La France, pays de la gastronomie:
«Ce n’est pas anodin si le mot restaurant est typiquement français»
Patrick Rambourg, historien de la cuisine et de la gastronomie, revient sur les rapports particuliers qu’entretiennent les Français avec l’alimentation…
La gastronomie française classée au Patrimoine mondial de l’Unesco, des études qui révèlent que les Français font de plus en plus la cuisine et lient plaisir et alimentation…f Y’a-t-il vraiment une exception française du côté des papilles? Nous avons demandé à Patrick Rambourg, spécialiste de la question et auteur de Histoire de la cuisine et de la gastronomie françaises, (Editions Perrin).

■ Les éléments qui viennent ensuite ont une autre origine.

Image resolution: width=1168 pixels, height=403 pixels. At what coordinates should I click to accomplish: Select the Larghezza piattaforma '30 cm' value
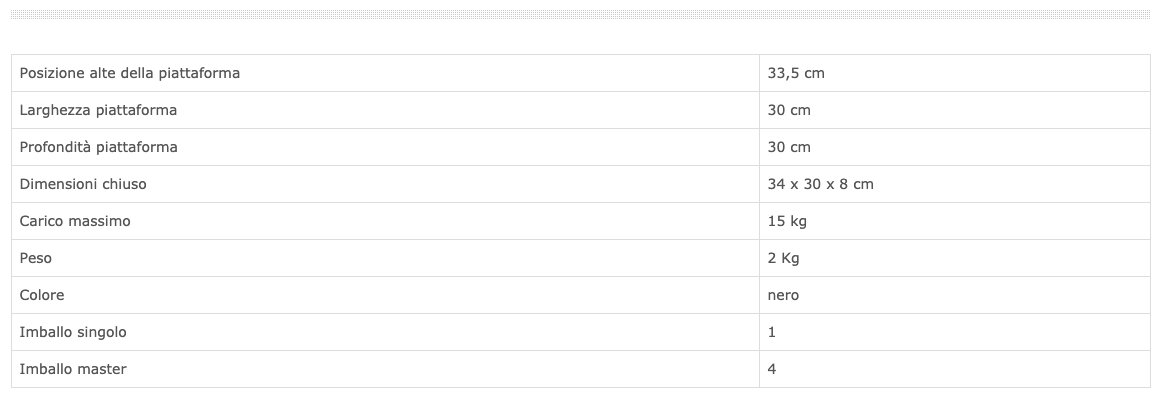point(789,110)
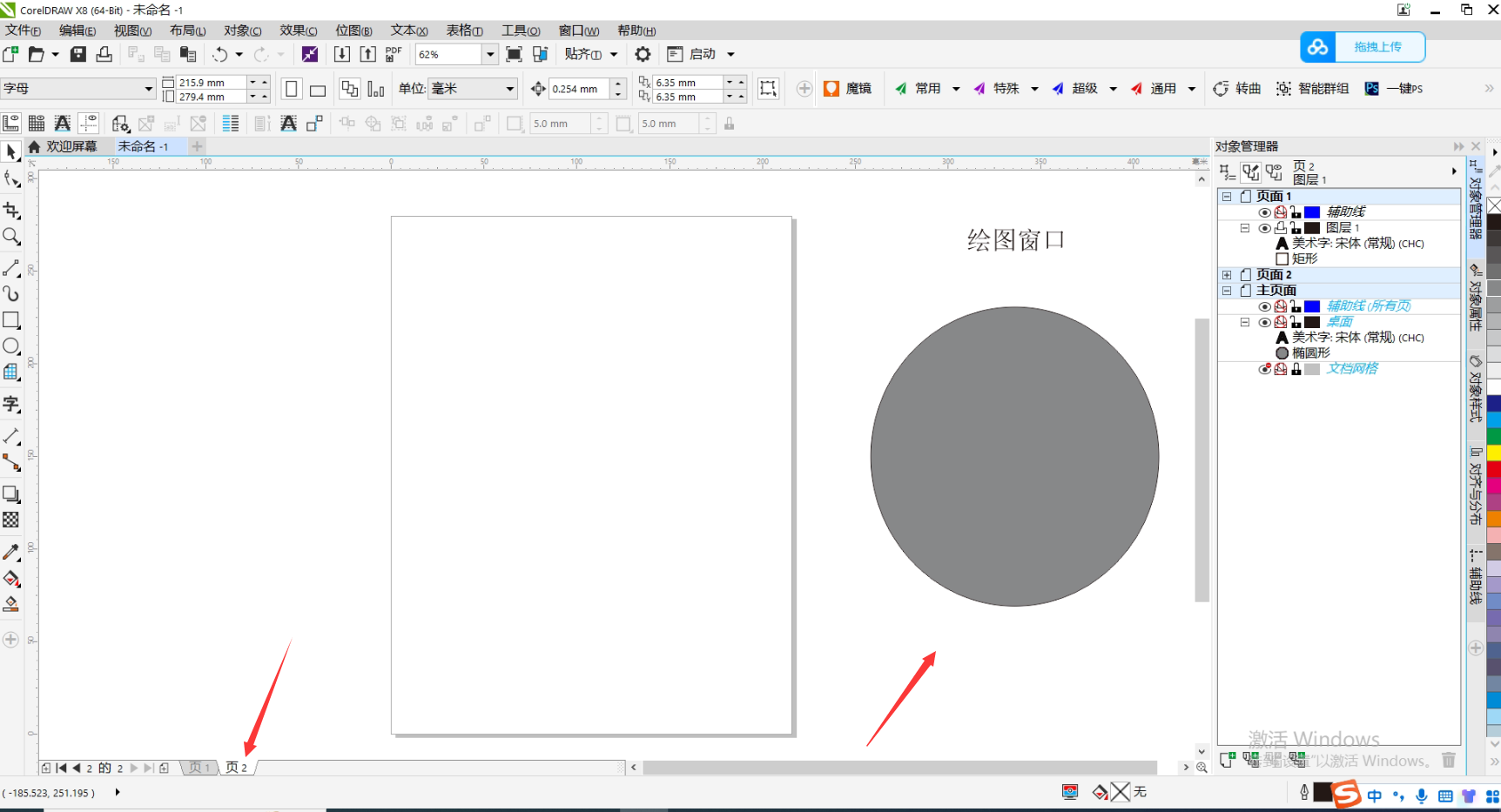Screen dimensions: 1501x812
Task: Toggle visibility of 桌面 layer
Action: click(1264, 322)
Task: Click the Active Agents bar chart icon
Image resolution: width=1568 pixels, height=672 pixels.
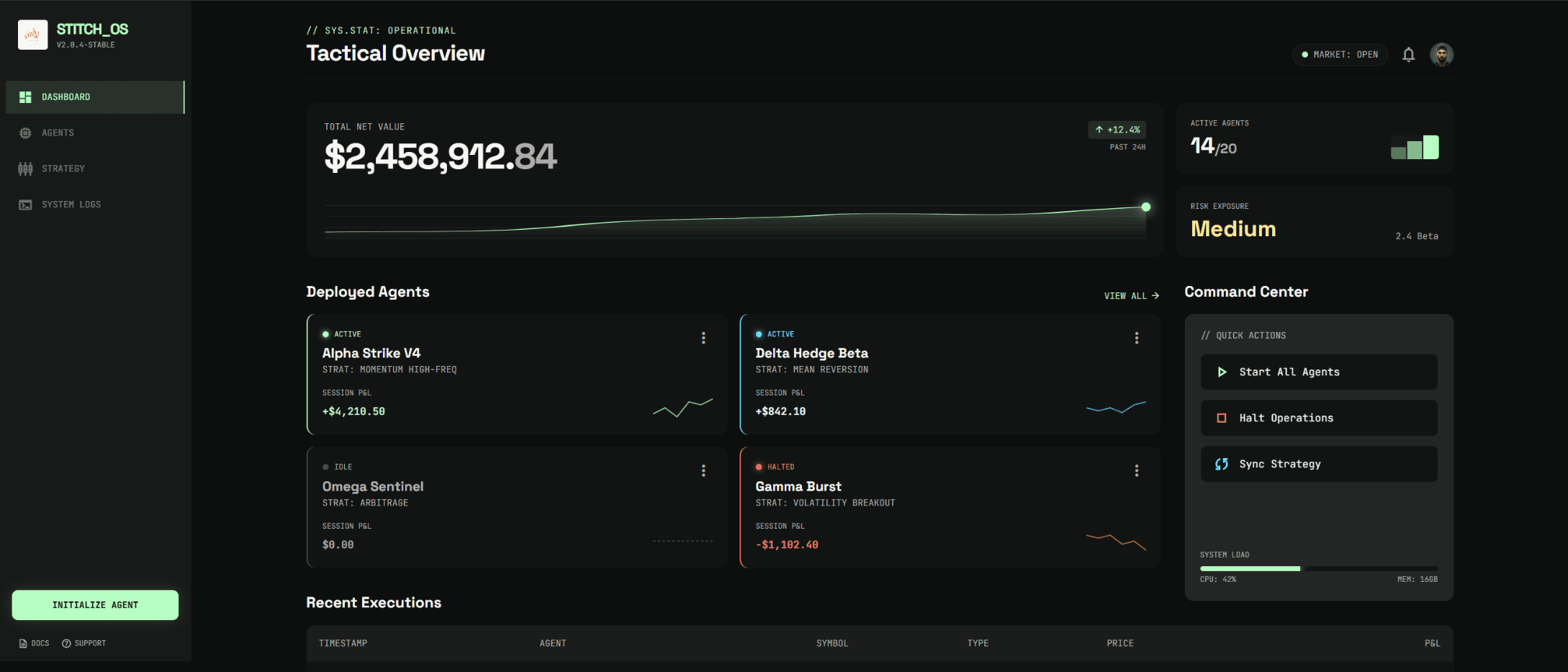Action: point(1415,148)
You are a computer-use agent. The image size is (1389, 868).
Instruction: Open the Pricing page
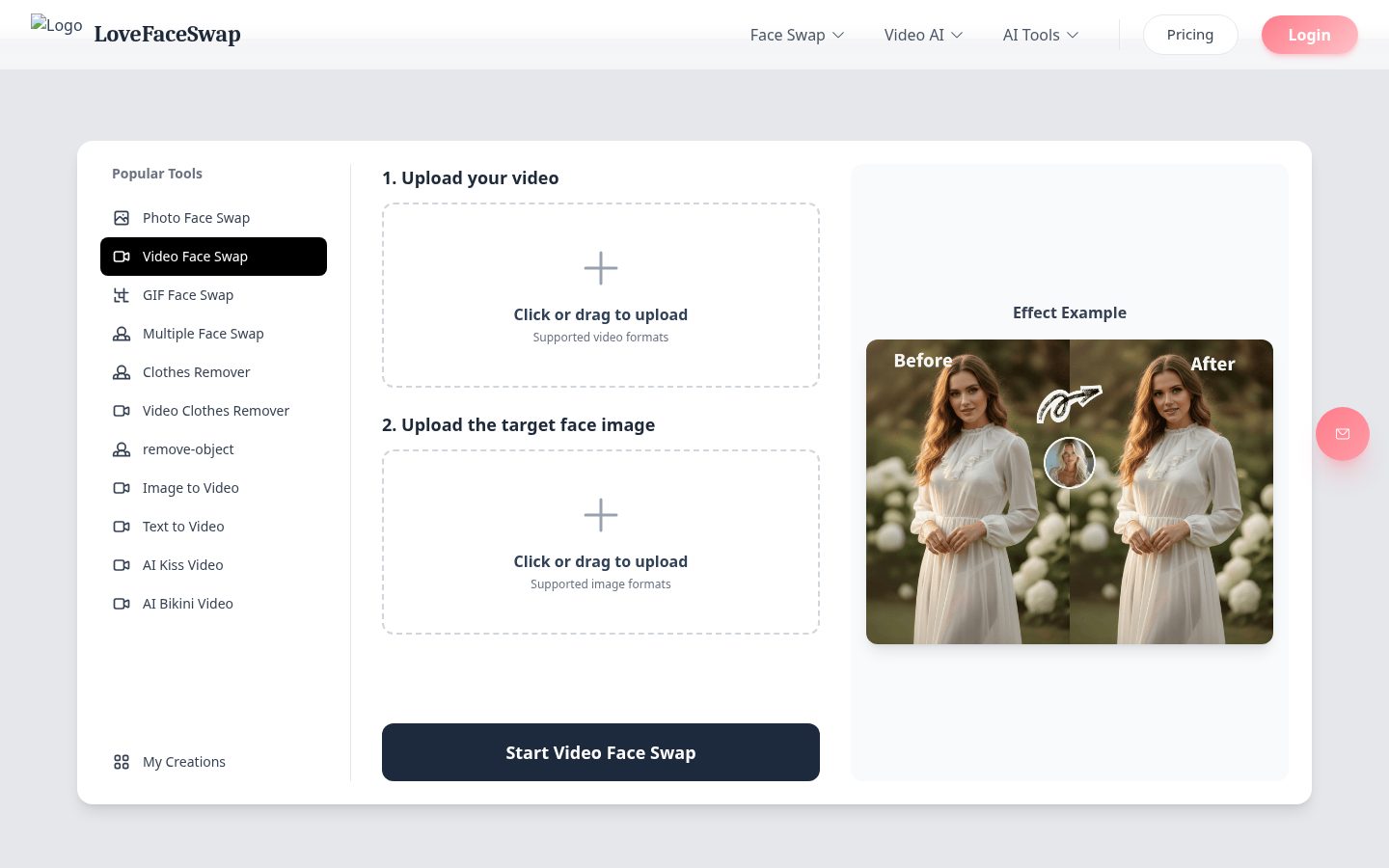[x=1190, y=35]
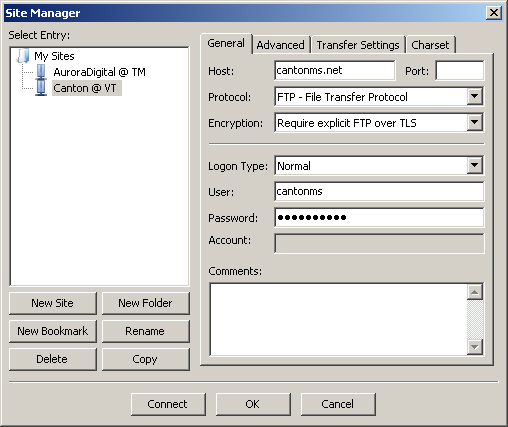Delete the selected site
508x427 pixels.
53,359
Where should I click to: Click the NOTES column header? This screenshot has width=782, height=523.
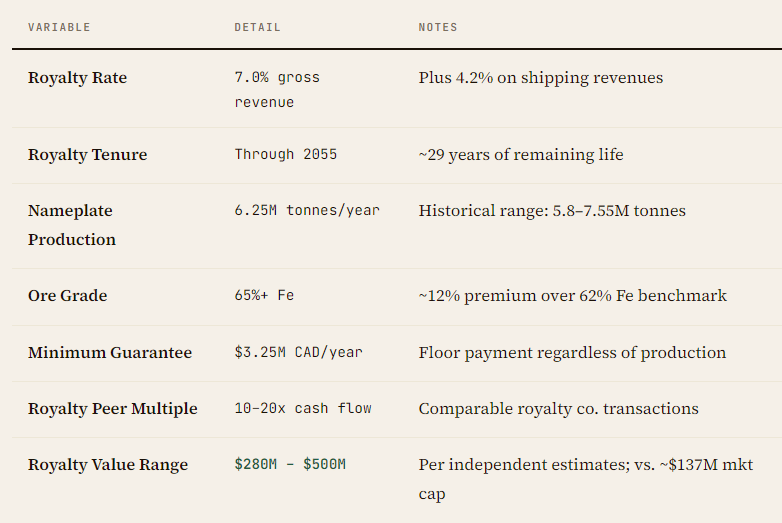(x=438, y=27)
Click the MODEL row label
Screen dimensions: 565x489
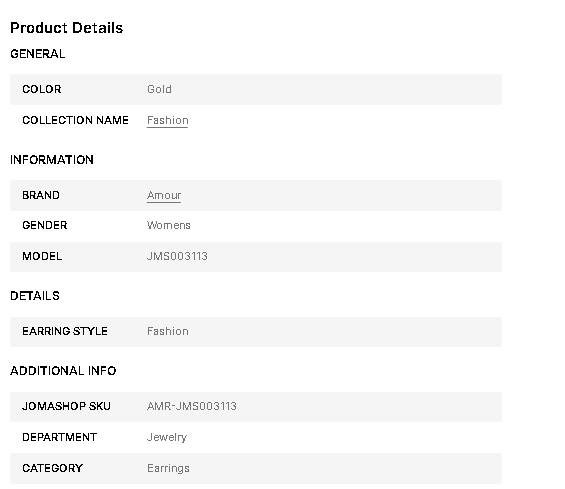(x=42, y=256)
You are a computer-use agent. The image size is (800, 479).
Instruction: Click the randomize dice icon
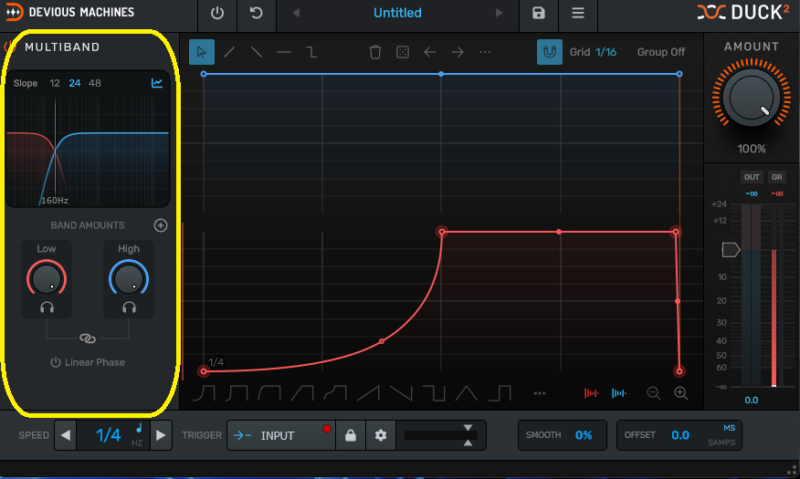tap(402, 52)

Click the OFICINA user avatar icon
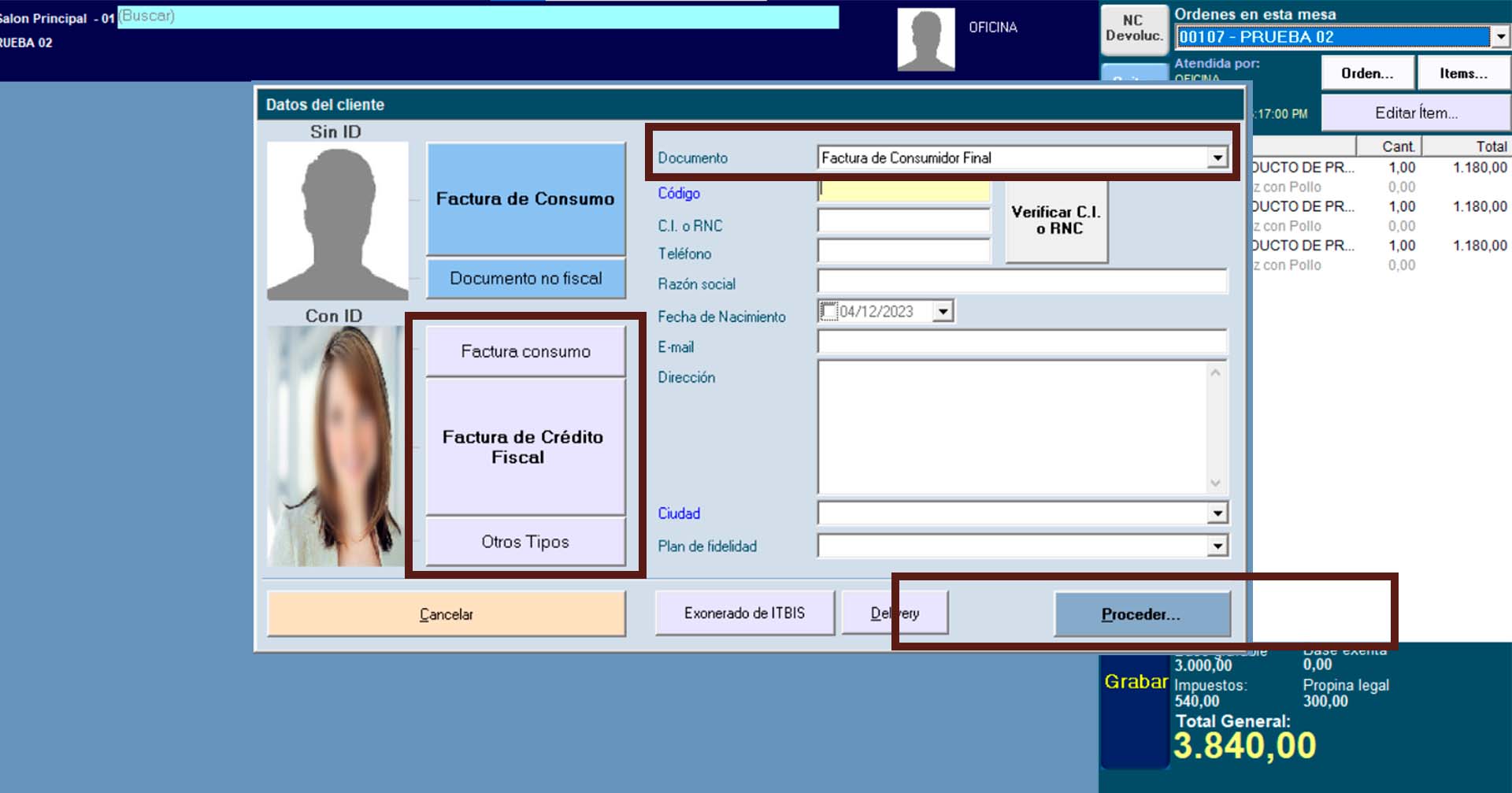tap(925, 39)
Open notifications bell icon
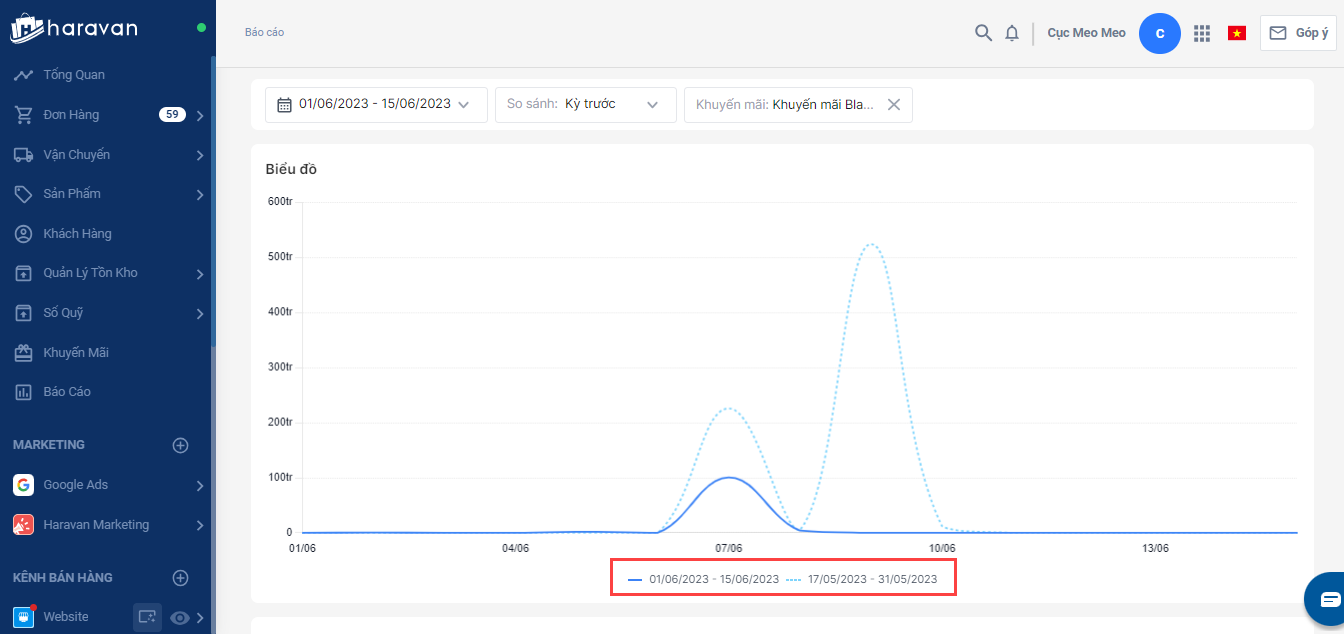1344x634 pixels. point(1012,33)
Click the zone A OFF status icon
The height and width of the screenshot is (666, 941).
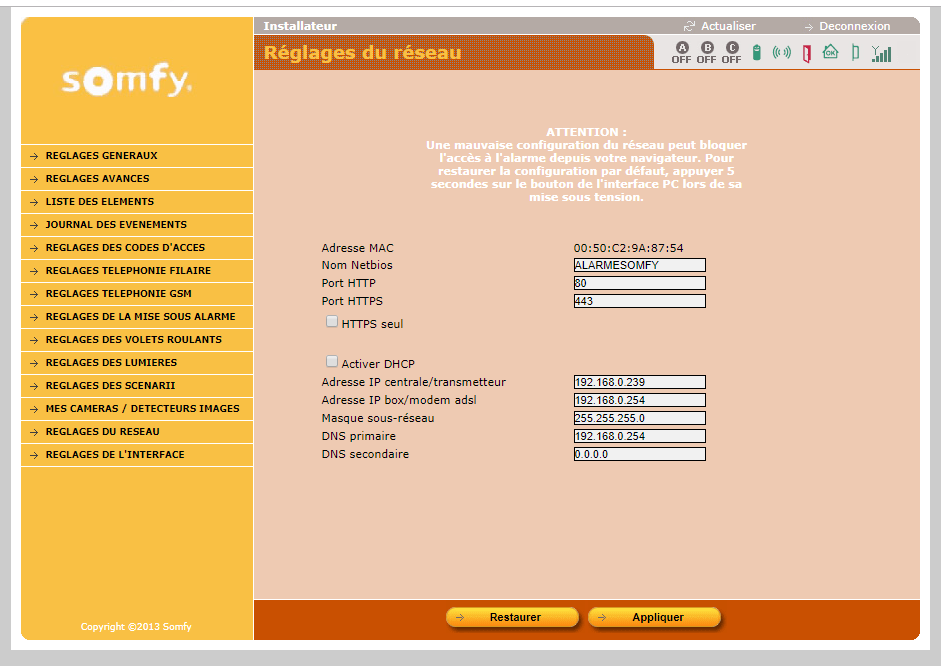(681, 53)
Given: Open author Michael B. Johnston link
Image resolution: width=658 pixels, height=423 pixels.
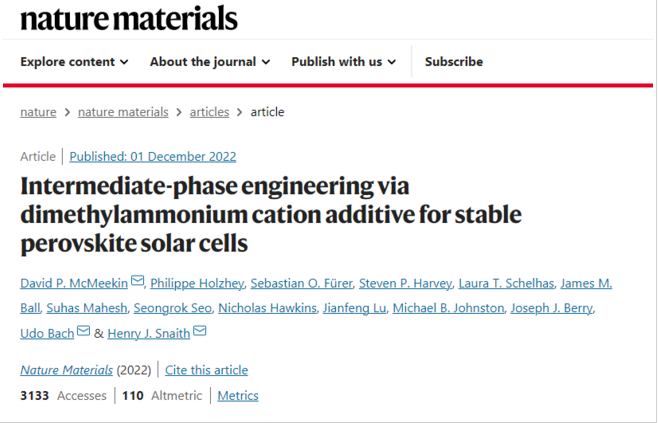Looking at the screenshot, I should coord(447,307).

A quand remonte, selon vous, cette réputation de la cuisine française?
Dès la fin du Moyen Age, une identité alimentaire commence à se distinguer en même temps qu’apparaissent les premiers traités culinaires (fin 13e, début 14e). Le poète Eustache Deschamps regrette les petits pâtés de Paris. Mais c’est vraiment à partir de la Renaissance que cette identité alimentaire est reconnue à l’étranger. Selon le témoignage d’un ambassadeur vénitien en 1577, les Français aiment les arts de la table, savent rôtir la viande.
D’où cela vient-il selon vous?
La royauté française avait très bien compris que l’image de la civilisation française passait aussi par les arts de la table. A cette époque, le Royaume de France a un rayonnement extrêmement fort au niveau européen. La grande cuisine est pratiquée à Versailles, mais petit à petit le modèle se répand dans les autres couches sociales, et une cuisine citadine et populaire se développe à Paris, qui en 1328, est la plus grande ville de l’Occident médiéval.
Comment y mange-t-on?
Dès le Moyen Age, tout un système de restauration se met en place à Paris, avec des spécialistes du prêt-à-manger. Il n’y a pas d’espace culinaire à la maison, sauf pour les riches et les élites. Du coup, les Parisiens mangent à la taverne ou à l’auberge ou achètent à emporter des petits pâtés, des potages, des légumes cuits, des oies rôties, des gaufres, des crêpes. Ce n’est pas anodin si le mot restaurant est typiquement français. Avant le 18e, il s’agissait d’un «bouillon de santé», pour «restaurer» le corps.
Pourquoi la cuisine italienne, très reconnue également, n’a pas connu le même destin?
Parce que l’Italie ne s’est unifié qu’à la fin du 19e siècle. Le pays était composé de mini-Etats, avec chacun sa propre cuisine. En France, les chefs sont su codifier leurs pratiques culinaires et les exporter. En 1651, paraît Le Cuisinier françois, un livre de recettes. Deux ans plus tard, il est traduit en anglais, puis partout en Europe. Un modèle français se met en place. Au 18e, les livres de cuisine allemands ou italiens sont truffés de mots français, et avoir un chef français est à la mode.
Cela explique-t-il les rapports particuliers que les Français entretiennent avec l’alimentation aujourd’hui, comme le fait de commenter les plats qu’ils dégustent?
Le fait de parler de nourriture en mangeant prouve que très très tôt, on a appris à parler du sujet. La gastronomie, ce n’est autre que le discours sur le boire et le manger. Tout cela fait désormais partie d’une sorte de conscience collective en France.
Peut-on toujours parler de modèle culinaire français aujourd’hui?
Il a dominé jusque dans les années 70-80, ce qui est déjà très long! Maintenant, avec la mondialisation, la cuisine parle à tout le monde et les influences circulent très vite. La cuisine française n’est plus le seul et le premier modèle mais elle reste une référence, notamment dans les écoles hotelières. C’est tout cela qu’a voulu récompenser l’Unesco.